With a new year comes new plans for many things in our lives, with finances normally high on the to-do list. Whether you want to save more, take out further borrowing or reduce debt, you’ll need a plan of action of where to begin. To help, here is our quick guide to 5 yearly finance goals everyone should have.
Find specialist lenders
If you are in a specific need for a loan, you’ll want to identify specialist lenders that can help you. As not everyone will have a perfect credit rating, there are loans for bad credit that provide quick funding to cover emergency expenses that focus on what you can afford to pay. These are ideal for the short term, where something like a personal loan is more suited to borrowing large amounts over many years. Specific lenders for business loans, home improvement loans or even car loans are all examples of loans designed for specific use. If borrowing is a goal this year, determine your credit status and your budget before proceeding with your preferred lender.

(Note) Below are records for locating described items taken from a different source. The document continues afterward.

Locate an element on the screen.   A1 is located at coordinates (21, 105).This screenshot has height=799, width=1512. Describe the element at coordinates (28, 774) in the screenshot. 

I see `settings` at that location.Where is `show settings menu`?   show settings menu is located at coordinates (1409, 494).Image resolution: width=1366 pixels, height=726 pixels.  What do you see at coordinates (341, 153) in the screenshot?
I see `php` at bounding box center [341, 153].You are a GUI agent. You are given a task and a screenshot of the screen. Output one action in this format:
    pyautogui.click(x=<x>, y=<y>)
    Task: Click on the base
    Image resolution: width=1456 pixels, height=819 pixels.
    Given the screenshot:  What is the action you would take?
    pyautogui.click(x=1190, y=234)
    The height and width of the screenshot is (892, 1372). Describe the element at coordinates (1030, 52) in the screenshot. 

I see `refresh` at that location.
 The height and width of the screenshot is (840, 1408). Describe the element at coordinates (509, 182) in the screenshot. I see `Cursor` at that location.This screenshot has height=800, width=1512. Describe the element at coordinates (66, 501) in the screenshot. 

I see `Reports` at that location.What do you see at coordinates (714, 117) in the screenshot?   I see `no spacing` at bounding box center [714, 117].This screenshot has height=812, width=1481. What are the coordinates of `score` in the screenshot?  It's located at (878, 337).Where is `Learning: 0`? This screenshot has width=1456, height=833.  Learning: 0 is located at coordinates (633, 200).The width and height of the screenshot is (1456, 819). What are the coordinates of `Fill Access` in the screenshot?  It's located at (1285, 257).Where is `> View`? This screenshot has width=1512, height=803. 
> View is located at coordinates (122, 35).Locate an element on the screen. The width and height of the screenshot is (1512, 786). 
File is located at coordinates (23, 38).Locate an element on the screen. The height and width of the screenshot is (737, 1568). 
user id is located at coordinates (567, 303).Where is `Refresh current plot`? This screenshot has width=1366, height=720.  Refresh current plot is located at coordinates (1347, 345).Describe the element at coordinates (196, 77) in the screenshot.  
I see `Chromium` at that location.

Pay off high-interest debts
If reducing debts is high on your financial goals this year, you will want to start with those that yield the highest interest each month. Credit cards, for example, can be one type of debt that can quickly grow if only the minimum payments are made, and you are outside of any promotional period. As they are convenient to use, you may have found it difficult to break the cycle of making purchases on top of existing debt. If you do have multiple products that you repay each month, focus on those that have the highest interest amount and reduce. Products like personal loans already have a fixed interest amount applied at the beginning, so instead of reducing these first, focus on those that are increasing your debt each month.
Invest in your future
Whilst some people find investing their money easy, many others will either prefer to put this into a simple savings account or leave in a current account. However, doing so will mean a lower return on your savings than if you choose to invest an amount into stocks or shares, for example. If you are looking to invest for the first time, you should ensure the amount you choose is affordable and you are happy to take the risk. As any type of investment is not guaranteed, your money can go up as well as down. By speaking to a financial advisor, you can look to diversify your investment amount and get insights on where best to invest to help grow your savings fund.
Build emergency savings
We all know the unexpected bill or expense can crop up, so being as prepared as possible can ensure you are ready. One of the best ways to do so is by having an emergency savings fund you can access, and it’s easy to start creating one. Rather than using your existing savings, you should aim to have a separate account for this that is only used to cover emergencies. Most people aim to have at least 3-6 months’ worth of monthly expenses saved here just in case they cannot work or are long term sick. Of course, this can take time to build, so by saving into this regularly, you can quickly build a fund. In the long-term, this will avoid over-reliance on having to borrow money too.